Friday, July 27, 2012

Gumming up the works

Since the last post, I've been working on finalizing the FLIP simulation for the gummy bears and shading it. The simulation just needed some additional tweaking and came together quite nicely. One of the issues that I was fighting throughout the simulation process was the timing. I wanted to pace the evolution of the gummies in a very specific way, and my previous simulation times were very long (350-500 frames). This final version is appropriately long, and the giant gummy bear forms together in a smooth way, while still looking organic.



The next step, shading the bear, was an interesting challenge. The shader for the individual gummies uses sub-surface scattering and refraction; the subsurface color is tinted with the surface color, because each bear is only one color. When the fluid bears come together, all of the colors mix together. If the same shader was applied to the fluid, then as soon as the FLIP particles are not near the surface, their color is lost. I needed a way to influence the surface color using the FLIP particles in the middle of the bear.

My first idea was so use SSS point clouds, using the FLIP particles as the point cloud. The problem with this is that, since the point cloud is expecting pre-calculated illuminance values for the surface points, by plugging in the FLIP particles as the point cloud to be read at render time, you bypass the ray-marching that occurs during normal SSS calculations. Another aspect which doesn't work the same way as the real gummy bears is the fast that the color we see from the gummy bears is being refracted through the gelatinous fluid that is the gummy bears.

One of the other interns Ethan suggested a surprisingly simple solution. By using metaballs instead of the particle fluid surface, you can represent the metaballs as a surface or as a volume, and in this case, we want both. The basic premise is to create a fluid surface that is a purely refractive material, and then create a colored volume inside the bears. By reducing the density of the volume shader, the refracted rays accumulate the different colors of the volume as they are refracted through the fluid. This approach  worked wonderfully well, creating a look of a multicolored, semi-translucent material that is relatively quick to render.

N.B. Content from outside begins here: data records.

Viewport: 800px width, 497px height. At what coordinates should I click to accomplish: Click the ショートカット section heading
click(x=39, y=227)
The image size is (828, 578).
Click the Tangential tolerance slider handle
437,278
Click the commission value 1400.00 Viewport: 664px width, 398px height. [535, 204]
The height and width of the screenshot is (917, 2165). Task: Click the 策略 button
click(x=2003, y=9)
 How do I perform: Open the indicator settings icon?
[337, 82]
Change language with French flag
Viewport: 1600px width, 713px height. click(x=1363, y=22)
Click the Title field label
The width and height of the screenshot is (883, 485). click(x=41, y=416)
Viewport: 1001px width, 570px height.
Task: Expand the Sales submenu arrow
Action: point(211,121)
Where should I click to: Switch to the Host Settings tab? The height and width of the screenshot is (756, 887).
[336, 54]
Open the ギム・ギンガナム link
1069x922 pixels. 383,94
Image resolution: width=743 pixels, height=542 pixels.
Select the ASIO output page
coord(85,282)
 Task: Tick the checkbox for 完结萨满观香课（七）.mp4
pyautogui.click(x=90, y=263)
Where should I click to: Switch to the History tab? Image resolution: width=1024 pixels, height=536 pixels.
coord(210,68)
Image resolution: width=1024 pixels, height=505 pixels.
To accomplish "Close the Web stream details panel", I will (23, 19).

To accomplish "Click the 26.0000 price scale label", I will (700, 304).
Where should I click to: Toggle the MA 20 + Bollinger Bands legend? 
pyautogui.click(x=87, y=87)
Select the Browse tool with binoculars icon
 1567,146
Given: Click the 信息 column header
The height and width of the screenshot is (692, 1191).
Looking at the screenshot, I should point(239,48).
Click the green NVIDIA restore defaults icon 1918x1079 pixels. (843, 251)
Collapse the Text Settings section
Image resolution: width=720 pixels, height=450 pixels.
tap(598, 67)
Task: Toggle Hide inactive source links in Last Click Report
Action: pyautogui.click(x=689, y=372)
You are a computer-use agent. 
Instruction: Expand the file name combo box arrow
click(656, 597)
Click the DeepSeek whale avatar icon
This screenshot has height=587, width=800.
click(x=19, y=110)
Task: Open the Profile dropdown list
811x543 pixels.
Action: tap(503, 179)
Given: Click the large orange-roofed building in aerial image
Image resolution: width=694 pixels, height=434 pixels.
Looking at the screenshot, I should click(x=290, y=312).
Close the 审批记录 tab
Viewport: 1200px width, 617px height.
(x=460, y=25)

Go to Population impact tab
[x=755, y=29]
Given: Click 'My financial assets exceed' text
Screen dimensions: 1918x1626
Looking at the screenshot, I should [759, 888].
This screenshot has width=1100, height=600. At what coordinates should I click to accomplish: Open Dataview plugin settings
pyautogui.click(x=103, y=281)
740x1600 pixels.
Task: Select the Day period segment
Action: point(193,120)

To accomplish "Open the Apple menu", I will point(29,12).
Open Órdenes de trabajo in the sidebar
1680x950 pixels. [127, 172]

This is only one component of the final composited image. I will also be putting out a SSS pass, to use as a mask for this refracted color, as well as a colored refraction pass, where the refractions are colored by the point color. The next step for this project is to get some passes rendered out and start working out the composite, then I can start refining shaders, especially for the environment, and lighting. After that it's on to rendering.